- _The problem_: Could you copy every record below word for word, leaving the pictures out?

**********

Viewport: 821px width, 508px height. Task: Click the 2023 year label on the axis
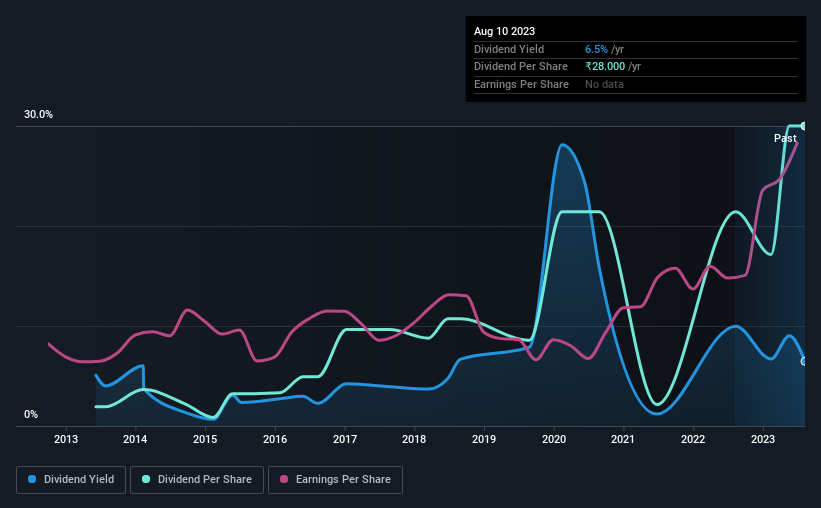(x=763, y=439)
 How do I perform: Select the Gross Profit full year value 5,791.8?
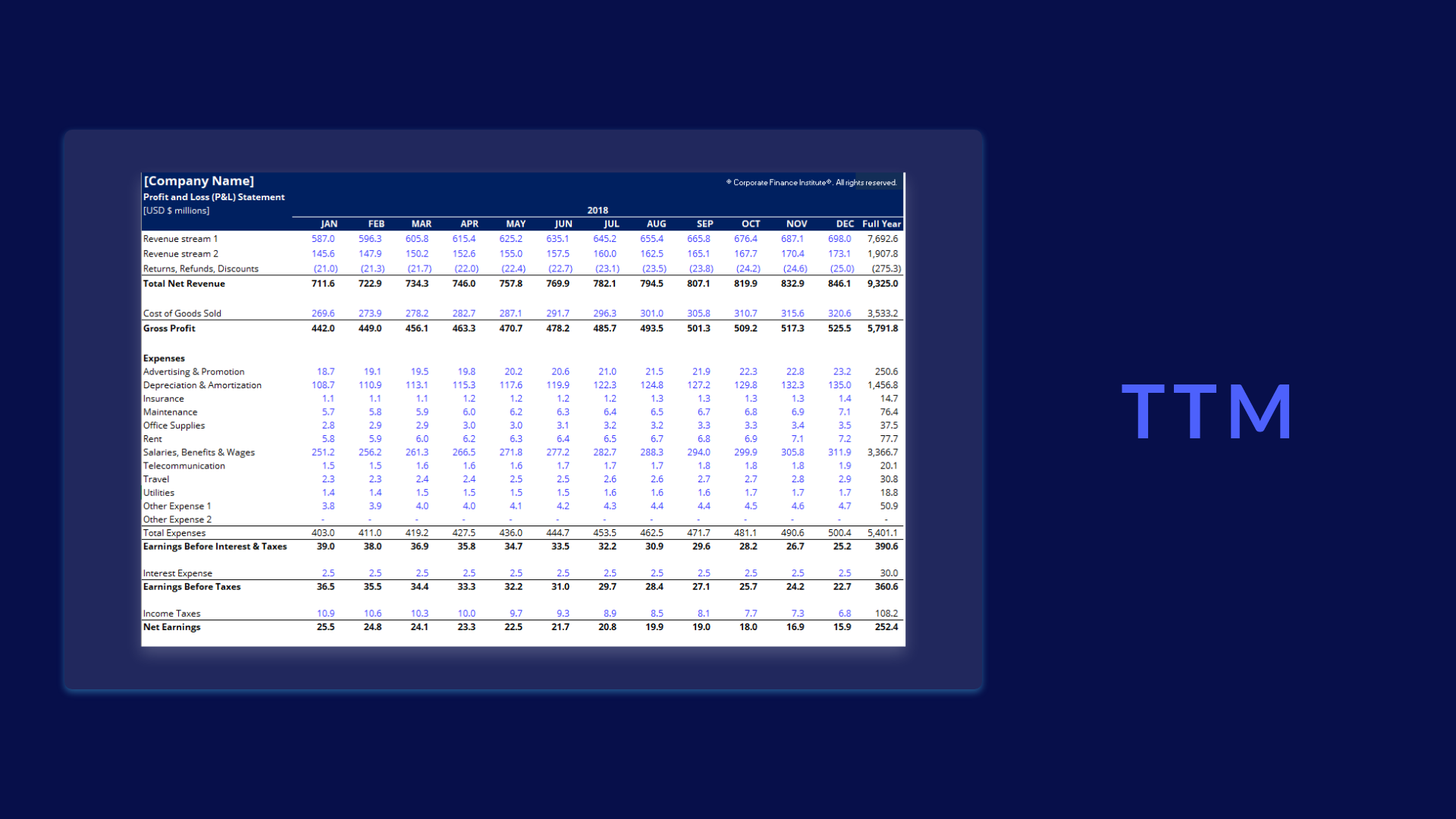coord(883,328)
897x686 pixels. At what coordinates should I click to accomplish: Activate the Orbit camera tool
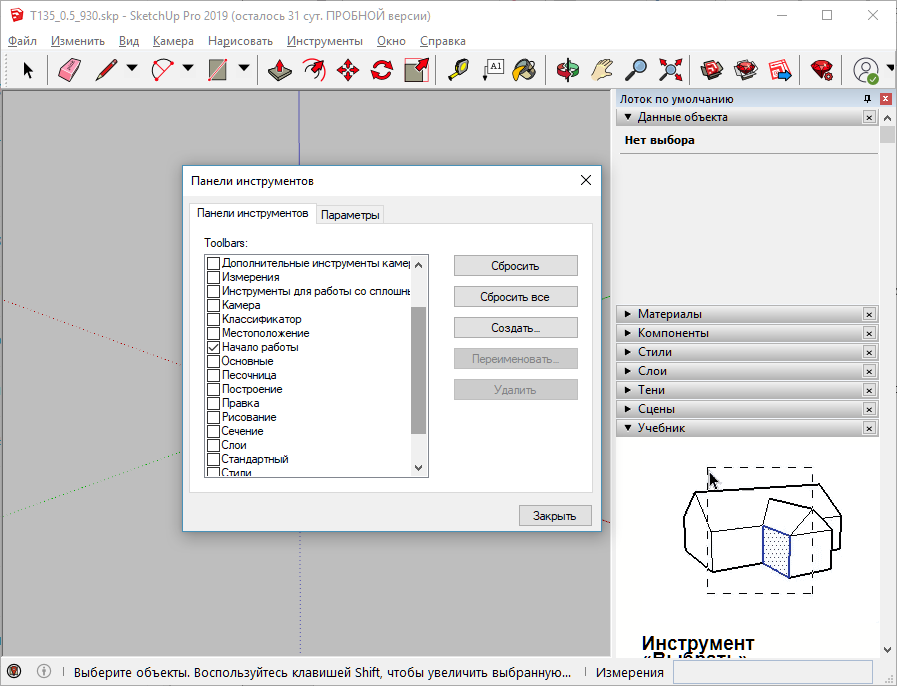pos(568,70)

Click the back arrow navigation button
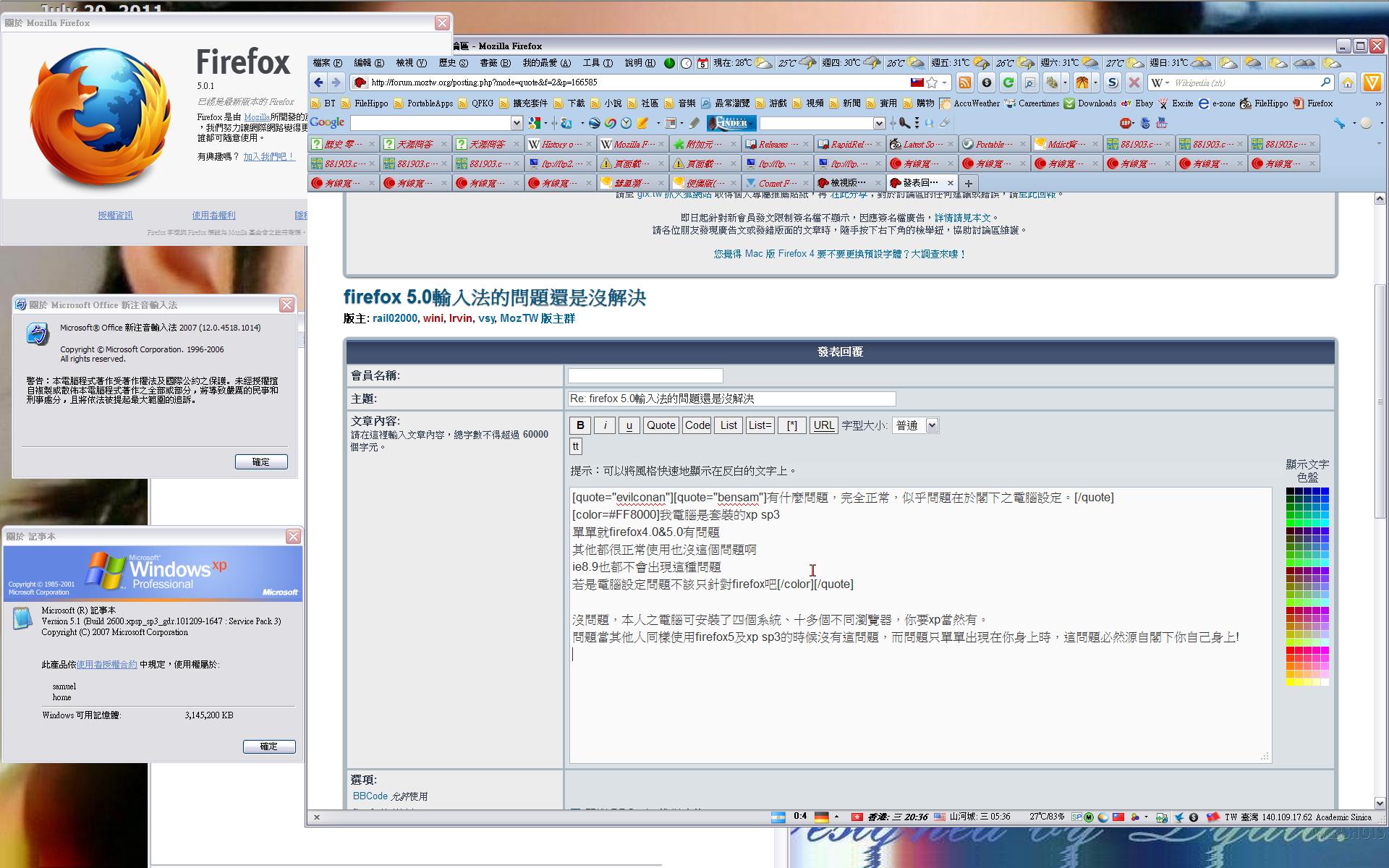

**********

- _Correct answer_:
Viewport: 821px width, 508px height. Task: Click the 2023 year label on the axis
(x=763, y=439)
 How do I perform: Select the Gross Profit full year value 5,791.8?
coord(883,328)
897x686 pixels. At what coordinates should I click to accomplish: Activate the Orbit camera tool
pos(568,70)

Click the back arrow navigation button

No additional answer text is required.